Pourquoi les imprimantes 3D sont nulles (pour le moment)


L’imprimante 3D qui fabrique une tasse de café le matin parce que toutes les autres sont sales n’est pas près d’arriver. Si l’enthousiasme est grand autour de ces petites machines qui modélisent du plastique fondu pour en faire des objets, la réalité est pour le moment assez décevante. Le risque majeur : se retrouver avec un morceau de plastique difforme.

« Cela est dû au fait qu’il n y a pas de capteur sur la tête de l’imprimante, du coup elle ne sait pas quand l’objet est fini, elle continue juste d’imprimer. Cela se termine par un filament gaspillé et une impression à refaire. »

Si la fabrication de l’objet détient encore une part de magie, cette fascination disparaîtrait assez vite avec l’utilisation :

« Ma mâchoire est tombée lorsque j’ai commencé à imprimer ma coque d’iPhone 5S ; je suis resté devant pendant les deux heures de l’impression. J’avais du mal à croire ce que je voyais, tellement j’étais suspendu à la fabrication. Il y a quelque chose de puissant à fabriquer un objet par soi-même au lieu de l’acheter sur Amazon ou Target. Même si la technologie n’est pas parfaite, cela reste assez fou de pouvoir télécharger un design, appuyer sur quelques boutons et imprimer l’objet.

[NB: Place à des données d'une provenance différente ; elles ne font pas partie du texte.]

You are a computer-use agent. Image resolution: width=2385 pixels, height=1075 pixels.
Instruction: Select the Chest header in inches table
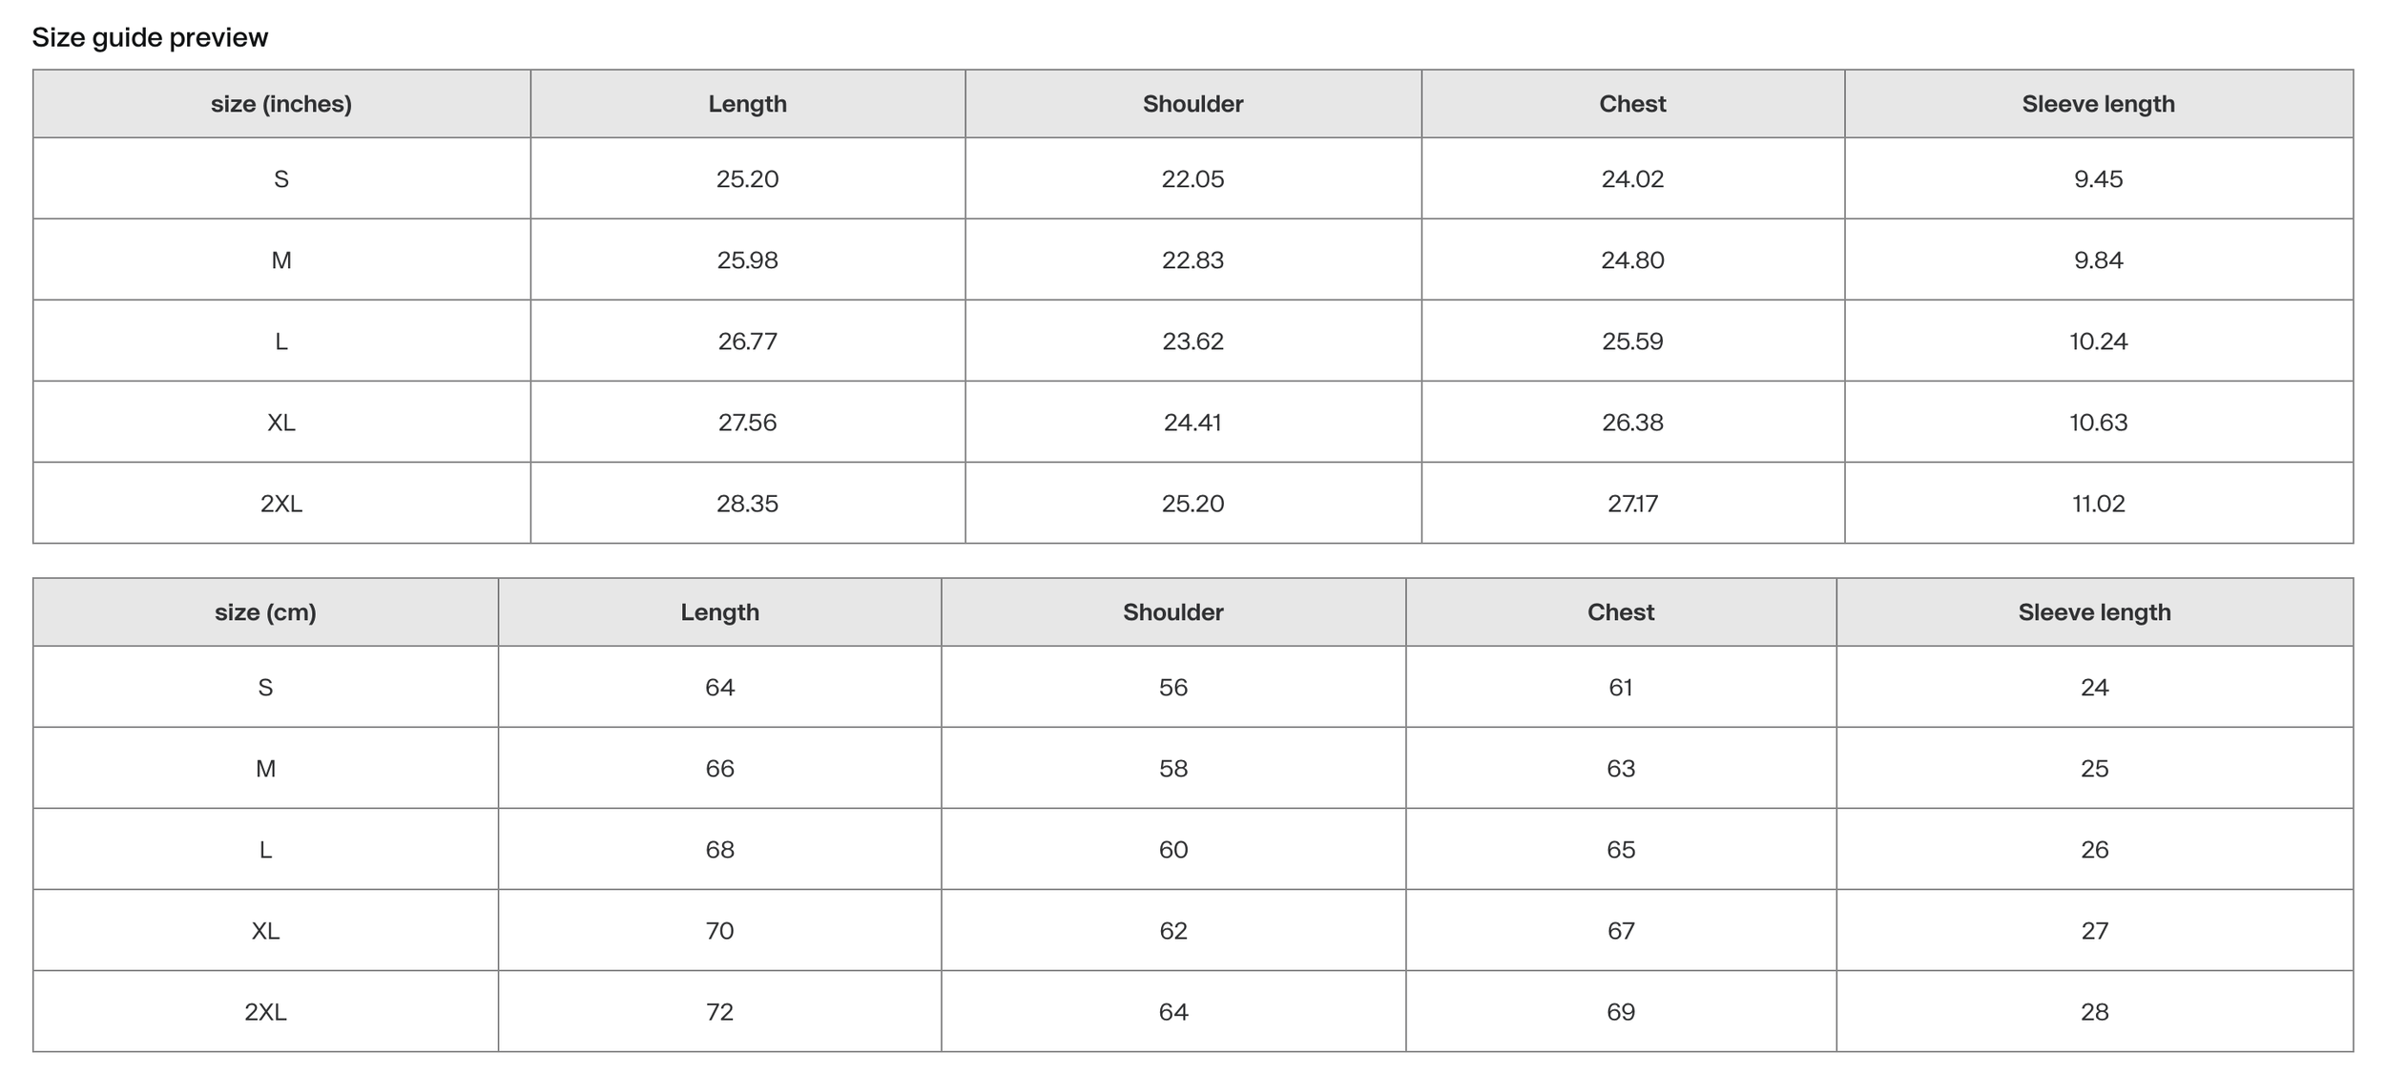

La promesse de l’impression 3D est qu’elle rend la fabrication plus efficace, les produits plus personnalisables et permet aux utilisateurs d’être plus créatifs. Mais dans la réalité, ce n’est pas vraiment le cas. Après quelques essais frustrants qui se sont conclus par des morceaux de plastique au lieu d’objets, on rentre dans un mur, sans pouvoir penser à quelque chose de pire que l’impression 3D.

La seule option de matériau est un plastique de mauvaise qualité, avec peu de couleurs et pas assez peu d’entreprises qui offrent des designs au public. Ce ne sont que des belles paroles, à moins que vous ayez uniquement envie de coques pour iPhone, mini-robots et figurines… »

La complexité des logiciels oblige à prendre des modèles déjà conçus, pour un résultat assez décevant, avec une odeur de plastique brûlé assez inquiétante pour l’auteur.